British Columbia's forest industry is in trouble. Logging levels and foreign exports are down. B.C. mills and workers are idle.

What is the federal government doing to address these issues facing this most important Canadian industry?

Forestry
Oral Question Period

11:50 a.m.

Wascana
Saskatchewan

Liberal

Ralph Goodale Minister of Natural Resources and Minister responsible for the Canadian Wheat Board

Mr. Speaker, forestry management practices per se are a provincial responsibility but there is an important federal role particularly with respect to science and technology and trade.

I am happy to say that typically the Government of Canada invests its natural resources research budget on a regional basis. With respect to science and technology, 16% in total flows to the province of British Columbia. Last year it was $34 million for important projects.

On trade, I am working with the industry, with union leadership, with the province and with foreign governments and buyers to secure the greatest amount of market access for British Columbia forest products, access that is not only stable for the present time but growing for the future.

Taxation
Oral Question Period

11:50 a.m.

Reform

Eric C. Lowther Calgary Centre, AB

Mr. Speaker, studies show how important the parent-child bond is for the long term health of Canadian children. A national poll indicated that 94% of Canadians are concerned about the lack of time they have to spend with their offspring.

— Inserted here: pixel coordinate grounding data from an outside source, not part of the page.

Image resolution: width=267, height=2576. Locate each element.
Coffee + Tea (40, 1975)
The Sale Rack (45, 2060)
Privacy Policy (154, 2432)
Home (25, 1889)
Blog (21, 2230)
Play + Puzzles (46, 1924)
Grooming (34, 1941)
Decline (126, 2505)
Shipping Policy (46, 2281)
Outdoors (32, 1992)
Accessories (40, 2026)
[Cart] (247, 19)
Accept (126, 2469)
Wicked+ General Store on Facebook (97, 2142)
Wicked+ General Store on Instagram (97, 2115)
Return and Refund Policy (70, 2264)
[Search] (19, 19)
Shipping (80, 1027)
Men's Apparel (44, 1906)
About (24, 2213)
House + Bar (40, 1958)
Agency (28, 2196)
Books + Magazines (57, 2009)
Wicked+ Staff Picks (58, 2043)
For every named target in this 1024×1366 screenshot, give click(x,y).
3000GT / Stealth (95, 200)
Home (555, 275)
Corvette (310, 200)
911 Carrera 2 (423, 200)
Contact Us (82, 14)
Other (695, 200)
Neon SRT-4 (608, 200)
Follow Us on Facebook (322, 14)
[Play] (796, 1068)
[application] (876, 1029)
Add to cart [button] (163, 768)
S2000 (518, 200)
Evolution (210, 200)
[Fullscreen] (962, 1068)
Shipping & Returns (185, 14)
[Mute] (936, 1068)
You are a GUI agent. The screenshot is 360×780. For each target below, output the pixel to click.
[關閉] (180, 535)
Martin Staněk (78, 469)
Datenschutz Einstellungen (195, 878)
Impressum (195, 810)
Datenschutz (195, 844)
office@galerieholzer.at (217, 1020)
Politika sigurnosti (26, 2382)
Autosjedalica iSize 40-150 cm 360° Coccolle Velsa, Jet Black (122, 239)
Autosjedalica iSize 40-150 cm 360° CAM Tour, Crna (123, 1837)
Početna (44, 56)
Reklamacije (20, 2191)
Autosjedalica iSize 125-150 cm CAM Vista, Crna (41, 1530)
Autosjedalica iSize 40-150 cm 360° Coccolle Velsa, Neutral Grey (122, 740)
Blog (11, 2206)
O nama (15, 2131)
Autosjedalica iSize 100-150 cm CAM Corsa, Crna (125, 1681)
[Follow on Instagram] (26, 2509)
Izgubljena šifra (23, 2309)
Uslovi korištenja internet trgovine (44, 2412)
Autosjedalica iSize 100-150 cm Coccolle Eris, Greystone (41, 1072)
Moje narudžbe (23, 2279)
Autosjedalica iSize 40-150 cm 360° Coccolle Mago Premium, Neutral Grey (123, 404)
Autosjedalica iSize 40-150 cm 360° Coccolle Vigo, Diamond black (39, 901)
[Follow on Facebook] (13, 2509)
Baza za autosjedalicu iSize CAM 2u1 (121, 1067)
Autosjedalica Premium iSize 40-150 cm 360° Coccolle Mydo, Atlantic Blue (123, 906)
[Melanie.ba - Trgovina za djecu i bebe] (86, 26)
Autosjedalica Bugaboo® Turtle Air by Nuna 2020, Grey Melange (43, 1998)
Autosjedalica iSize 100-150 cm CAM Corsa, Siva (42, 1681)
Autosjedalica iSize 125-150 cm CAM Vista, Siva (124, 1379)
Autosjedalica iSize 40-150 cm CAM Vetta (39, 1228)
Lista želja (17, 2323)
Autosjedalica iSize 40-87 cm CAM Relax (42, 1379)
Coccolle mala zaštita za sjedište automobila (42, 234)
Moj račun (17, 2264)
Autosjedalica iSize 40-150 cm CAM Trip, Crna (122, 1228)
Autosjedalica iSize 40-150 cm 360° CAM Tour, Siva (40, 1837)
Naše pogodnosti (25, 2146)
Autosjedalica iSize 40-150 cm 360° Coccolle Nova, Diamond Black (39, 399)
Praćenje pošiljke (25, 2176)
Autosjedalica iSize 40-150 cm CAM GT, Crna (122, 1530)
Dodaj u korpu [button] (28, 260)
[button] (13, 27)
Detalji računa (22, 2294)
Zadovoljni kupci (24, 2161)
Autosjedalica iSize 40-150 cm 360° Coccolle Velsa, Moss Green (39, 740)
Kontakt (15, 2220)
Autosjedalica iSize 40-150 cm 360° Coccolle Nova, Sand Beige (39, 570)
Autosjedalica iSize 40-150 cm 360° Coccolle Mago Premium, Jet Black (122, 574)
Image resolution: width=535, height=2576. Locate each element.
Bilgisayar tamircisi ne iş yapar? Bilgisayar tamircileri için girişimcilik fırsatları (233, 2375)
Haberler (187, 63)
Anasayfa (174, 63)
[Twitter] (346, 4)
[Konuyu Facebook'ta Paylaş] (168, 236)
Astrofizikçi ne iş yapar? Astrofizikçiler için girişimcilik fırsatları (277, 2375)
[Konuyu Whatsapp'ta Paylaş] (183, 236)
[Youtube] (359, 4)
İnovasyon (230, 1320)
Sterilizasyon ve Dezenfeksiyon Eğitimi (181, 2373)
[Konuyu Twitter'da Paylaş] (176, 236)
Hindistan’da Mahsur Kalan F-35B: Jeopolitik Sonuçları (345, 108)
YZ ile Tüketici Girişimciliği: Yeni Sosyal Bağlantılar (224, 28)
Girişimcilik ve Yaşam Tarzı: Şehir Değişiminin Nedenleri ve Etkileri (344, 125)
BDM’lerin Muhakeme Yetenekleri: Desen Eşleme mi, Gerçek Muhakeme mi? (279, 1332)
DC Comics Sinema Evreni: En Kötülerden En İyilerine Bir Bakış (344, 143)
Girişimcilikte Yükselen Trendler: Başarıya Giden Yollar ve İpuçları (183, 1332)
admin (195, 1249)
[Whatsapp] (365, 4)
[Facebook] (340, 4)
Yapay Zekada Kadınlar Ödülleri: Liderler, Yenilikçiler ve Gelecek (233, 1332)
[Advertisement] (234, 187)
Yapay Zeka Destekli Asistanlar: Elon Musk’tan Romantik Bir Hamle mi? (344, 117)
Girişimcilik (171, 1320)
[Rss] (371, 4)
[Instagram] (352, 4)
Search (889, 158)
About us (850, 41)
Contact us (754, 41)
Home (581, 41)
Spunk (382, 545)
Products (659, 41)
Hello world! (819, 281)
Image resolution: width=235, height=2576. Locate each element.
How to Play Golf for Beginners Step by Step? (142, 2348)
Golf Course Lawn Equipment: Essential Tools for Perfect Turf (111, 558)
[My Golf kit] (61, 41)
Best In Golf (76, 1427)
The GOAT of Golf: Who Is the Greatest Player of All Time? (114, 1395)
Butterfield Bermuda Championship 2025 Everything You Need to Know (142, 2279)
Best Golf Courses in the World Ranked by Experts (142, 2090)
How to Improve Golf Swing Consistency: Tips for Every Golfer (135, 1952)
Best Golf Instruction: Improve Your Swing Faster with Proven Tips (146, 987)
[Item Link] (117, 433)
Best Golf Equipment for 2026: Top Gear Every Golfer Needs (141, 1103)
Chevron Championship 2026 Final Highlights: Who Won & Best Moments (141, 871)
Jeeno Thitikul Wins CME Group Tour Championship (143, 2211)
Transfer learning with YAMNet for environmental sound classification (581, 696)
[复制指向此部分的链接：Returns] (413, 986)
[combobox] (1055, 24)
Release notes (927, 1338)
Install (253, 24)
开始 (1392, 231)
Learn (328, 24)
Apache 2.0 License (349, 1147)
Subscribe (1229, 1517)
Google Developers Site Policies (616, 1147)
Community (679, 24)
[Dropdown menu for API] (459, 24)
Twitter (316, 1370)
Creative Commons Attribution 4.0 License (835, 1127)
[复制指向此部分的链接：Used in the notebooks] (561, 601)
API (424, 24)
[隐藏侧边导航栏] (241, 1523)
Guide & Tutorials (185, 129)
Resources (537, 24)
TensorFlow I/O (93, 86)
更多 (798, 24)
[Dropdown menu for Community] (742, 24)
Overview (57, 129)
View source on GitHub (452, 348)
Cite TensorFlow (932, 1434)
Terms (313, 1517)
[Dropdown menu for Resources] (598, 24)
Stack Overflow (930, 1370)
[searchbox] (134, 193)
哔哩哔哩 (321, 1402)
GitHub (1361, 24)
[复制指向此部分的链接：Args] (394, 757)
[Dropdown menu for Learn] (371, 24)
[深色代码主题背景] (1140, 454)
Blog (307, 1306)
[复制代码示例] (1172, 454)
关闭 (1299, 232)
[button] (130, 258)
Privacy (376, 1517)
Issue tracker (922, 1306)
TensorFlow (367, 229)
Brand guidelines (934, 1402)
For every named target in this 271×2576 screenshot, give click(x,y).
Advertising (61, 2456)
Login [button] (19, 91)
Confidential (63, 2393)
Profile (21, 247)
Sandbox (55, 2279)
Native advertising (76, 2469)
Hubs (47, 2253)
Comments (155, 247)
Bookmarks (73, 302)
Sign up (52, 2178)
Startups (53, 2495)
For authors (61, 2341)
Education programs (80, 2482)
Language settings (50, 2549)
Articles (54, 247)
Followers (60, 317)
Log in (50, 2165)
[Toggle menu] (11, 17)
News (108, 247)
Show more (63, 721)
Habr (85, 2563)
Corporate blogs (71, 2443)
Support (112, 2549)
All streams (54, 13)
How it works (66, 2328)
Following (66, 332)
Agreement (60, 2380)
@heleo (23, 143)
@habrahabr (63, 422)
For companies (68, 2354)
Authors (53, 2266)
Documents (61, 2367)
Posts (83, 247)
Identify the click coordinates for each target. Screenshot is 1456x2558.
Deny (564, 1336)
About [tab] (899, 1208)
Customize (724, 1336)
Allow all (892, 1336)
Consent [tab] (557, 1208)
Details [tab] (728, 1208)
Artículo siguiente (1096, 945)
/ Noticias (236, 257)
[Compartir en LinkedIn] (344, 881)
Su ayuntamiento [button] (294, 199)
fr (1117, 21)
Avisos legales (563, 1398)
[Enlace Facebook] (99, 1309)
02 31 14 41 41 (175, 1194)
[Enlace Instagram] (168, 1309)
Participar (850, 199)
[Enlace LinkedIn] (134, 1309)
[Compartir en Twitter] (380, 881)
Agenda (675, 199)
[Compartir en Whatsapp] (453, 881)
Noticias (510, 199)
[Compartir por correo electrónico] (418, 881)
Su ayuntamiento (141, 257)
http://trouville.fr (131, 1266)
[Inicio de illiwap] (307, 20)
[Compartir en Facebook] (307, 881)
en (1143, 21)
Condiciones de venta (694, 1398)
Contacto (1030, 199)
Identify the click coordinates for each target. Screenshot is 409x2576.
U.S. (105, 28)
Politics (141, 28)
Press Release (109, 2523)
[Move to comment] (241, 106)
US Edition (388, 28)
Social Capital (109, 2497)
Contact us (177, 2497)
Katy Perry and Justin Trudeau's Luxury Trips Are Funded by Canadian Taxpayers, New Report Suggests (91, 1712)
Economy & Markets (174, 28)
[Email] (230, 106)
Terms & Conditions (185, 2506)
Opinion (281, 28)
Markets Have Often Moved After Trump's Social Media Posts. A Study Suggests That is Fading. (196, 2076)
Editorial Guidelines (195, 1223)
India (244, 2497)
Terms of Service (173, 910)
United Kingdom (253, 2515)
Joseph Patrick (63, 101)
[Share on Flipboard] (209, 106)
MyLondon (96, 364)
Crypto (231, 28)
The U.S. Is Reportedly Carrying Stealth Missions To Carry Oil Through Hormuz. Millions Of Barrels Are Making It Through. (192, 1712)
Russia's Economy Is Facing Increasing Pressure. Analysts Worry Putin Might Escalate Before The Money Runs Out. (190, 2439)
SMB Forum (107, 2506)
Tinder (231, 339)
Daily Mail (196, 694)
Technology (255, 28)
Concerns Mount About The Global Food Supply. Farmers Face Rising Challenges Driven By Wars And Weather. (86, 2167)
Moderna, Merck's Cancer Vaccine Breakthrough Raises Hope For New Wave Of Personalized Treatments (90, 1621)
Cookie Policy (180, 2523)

Many parents would like to stay home and raise their children if they could afford to do it, but this government overtaxes them if they do. Only third party child care expenses can be deducted and the last budget increased this by 35% while ignoring homemakers.

When will this government stop its discriminatory tax policies which undermine many Canadian families?

Taxation
Oral Question Period

11:50 a.m.

Willowdale
Ontario

Liberal

Jim Peterson Secretary of State (International Financial Institutions)

Mr. Speaker, we understand that this is a priority of many members of this House.

We have to recognize that we have taken steps in past budgets in order to recognize the very real burden that homes bear, particularly those where one person is working and another is not. For example in our last budget we took 400,000 taxpayers right off the roles. We reduced the taxes for 14 million Canadians, or 90% of all taxpayers. Through the national child tax benefit we are putting funds directly into the area where we think they are most needed, to those families where—

Taxation
Oral Question Period

11:55 a.m.

The Speaker

The hon. member for Matapédia—Matane.